## TASK REQUIREMENTS
Look below for the line with "You are a computer-use agent."; begin the copy there and stop after the line with "Viewport: 1102px width, 689px height.", keeping the text exact and the pictures out.

══ PROVIDED ENTRIES

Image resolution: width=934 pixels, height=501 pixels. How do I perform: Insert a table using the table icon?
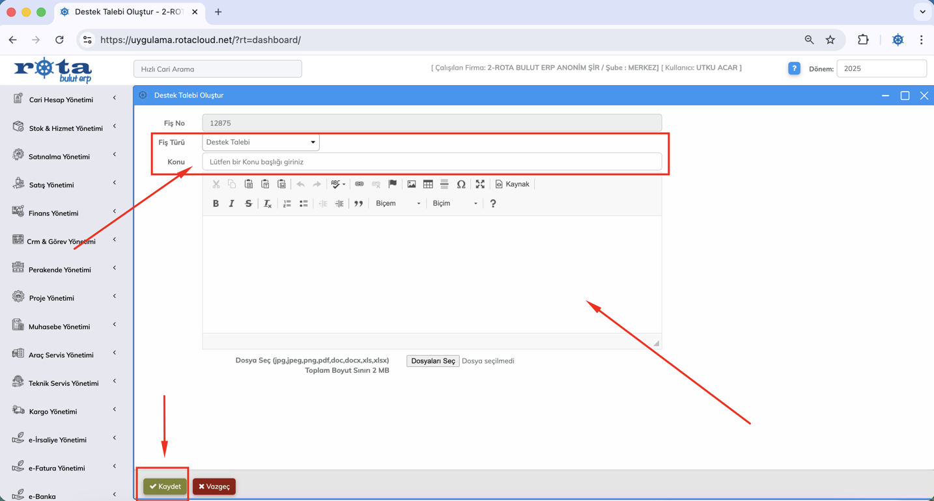[x=428, y=184]
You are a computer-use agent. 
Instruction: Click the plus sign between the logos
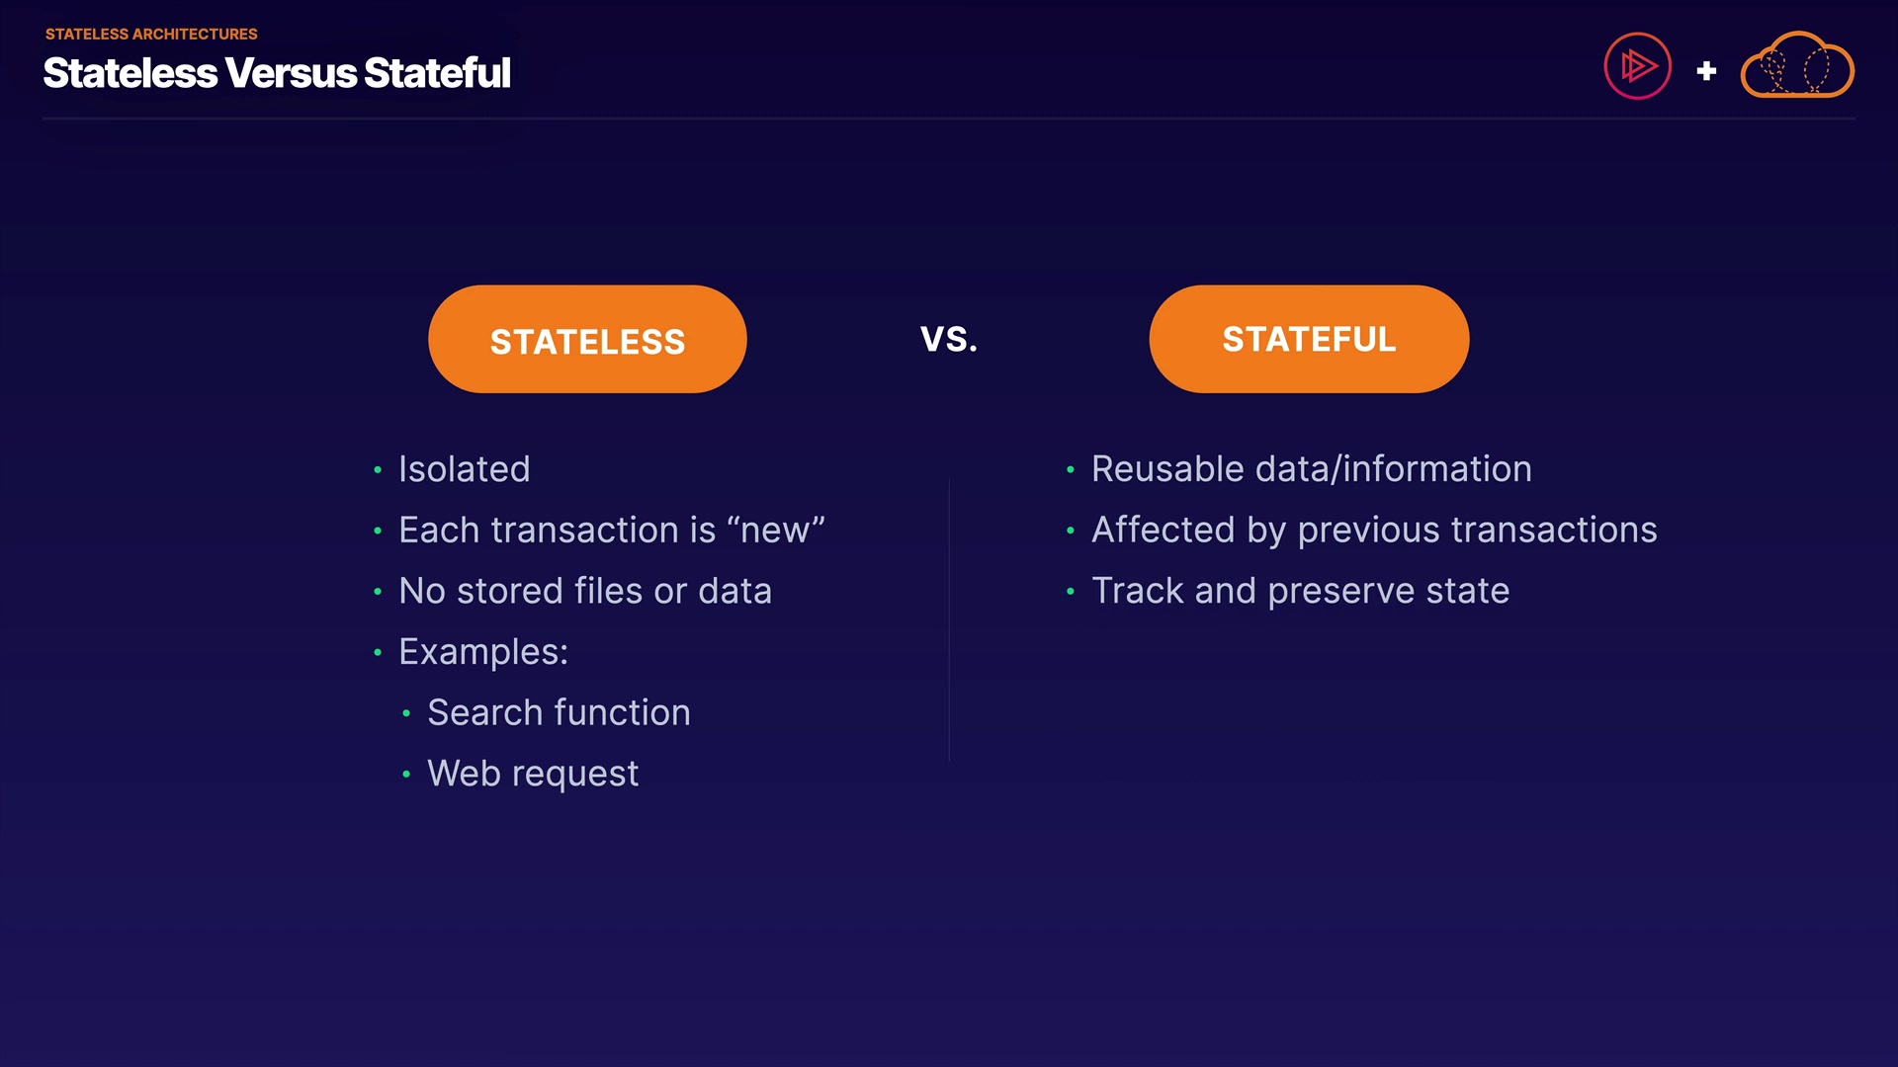pos(1706,71)
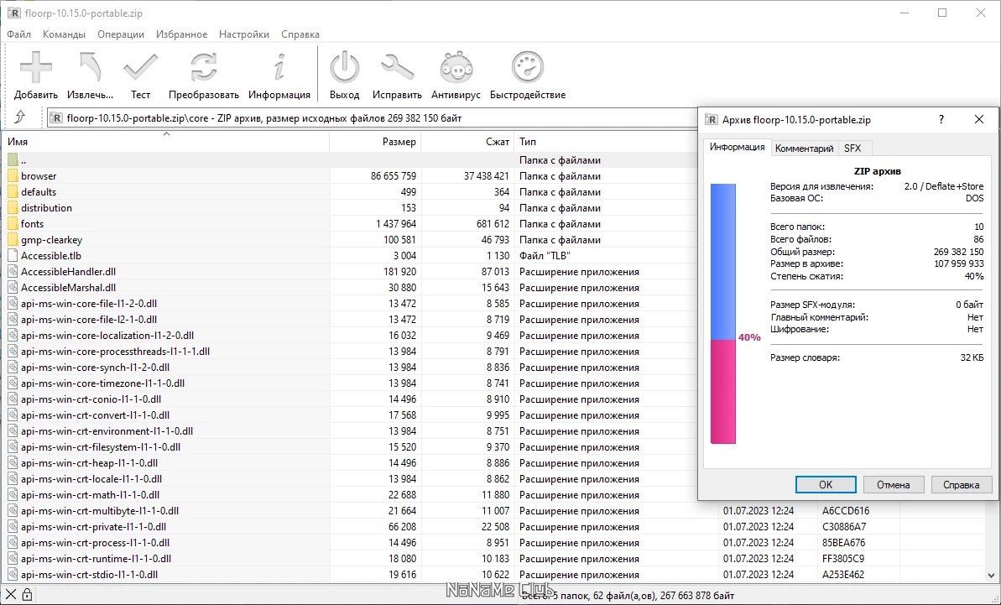
Task: Open the Преобразовать (Convert) tool
Action: [x=203, y=76]
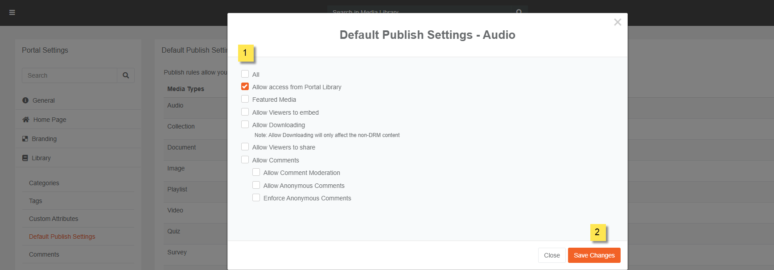Click the top search magnifier icon

point(519,11)
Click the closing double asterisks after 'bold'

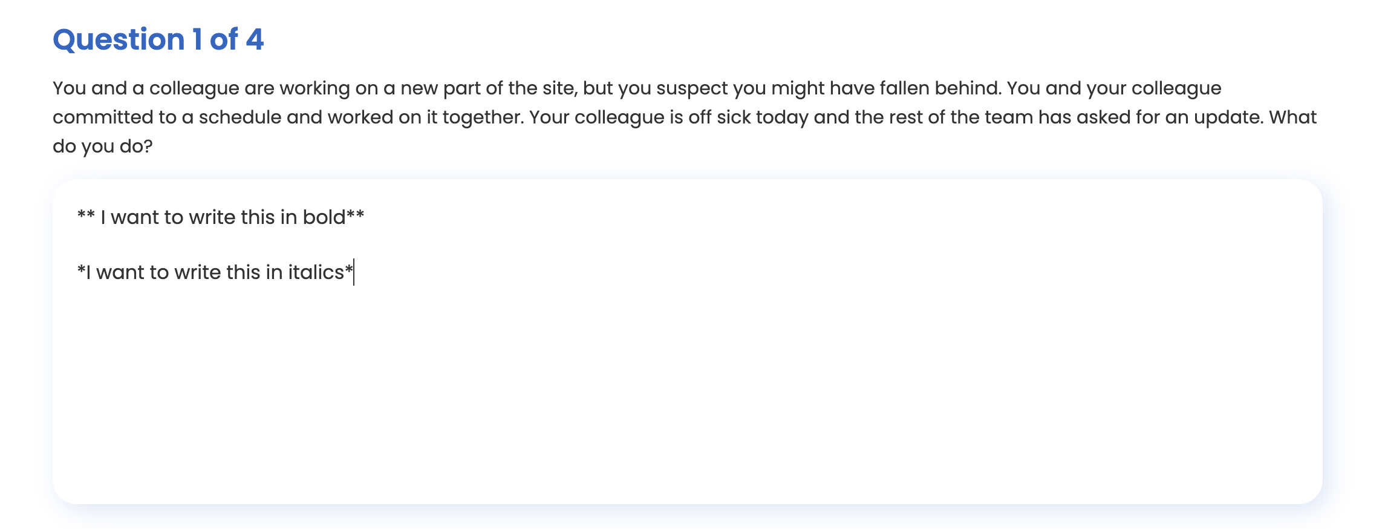click(x=356, y=216)
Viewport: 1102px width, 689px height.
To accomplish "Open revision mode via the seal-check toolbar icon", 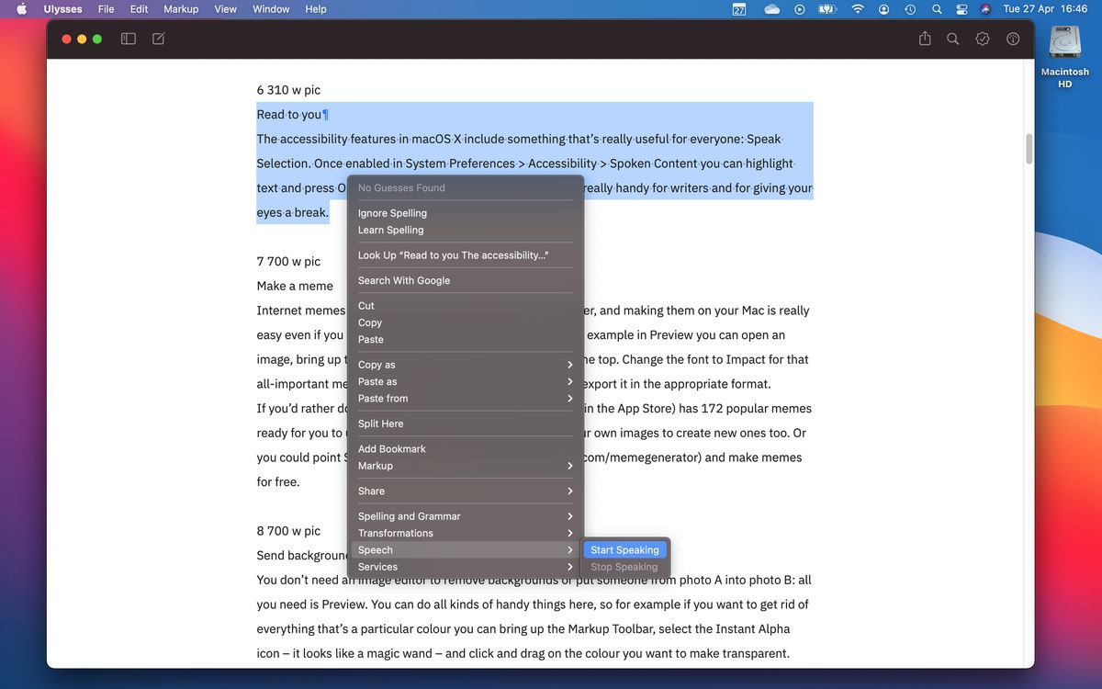I will point(982,39).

════

## ANSWER BELOW
You are a computer-use agent. 
Instruction: Click the plus sign between the logos
pos(1706,71)
Task: Open the Преобразовать (Convert) tool
Action: [x=203, y=76]
Click the top search magnifier icon

point(519,11)
Click the closing double asterisks after 'bold'

click(x=356, y=216)
Viewport: 1102px width, 689px height.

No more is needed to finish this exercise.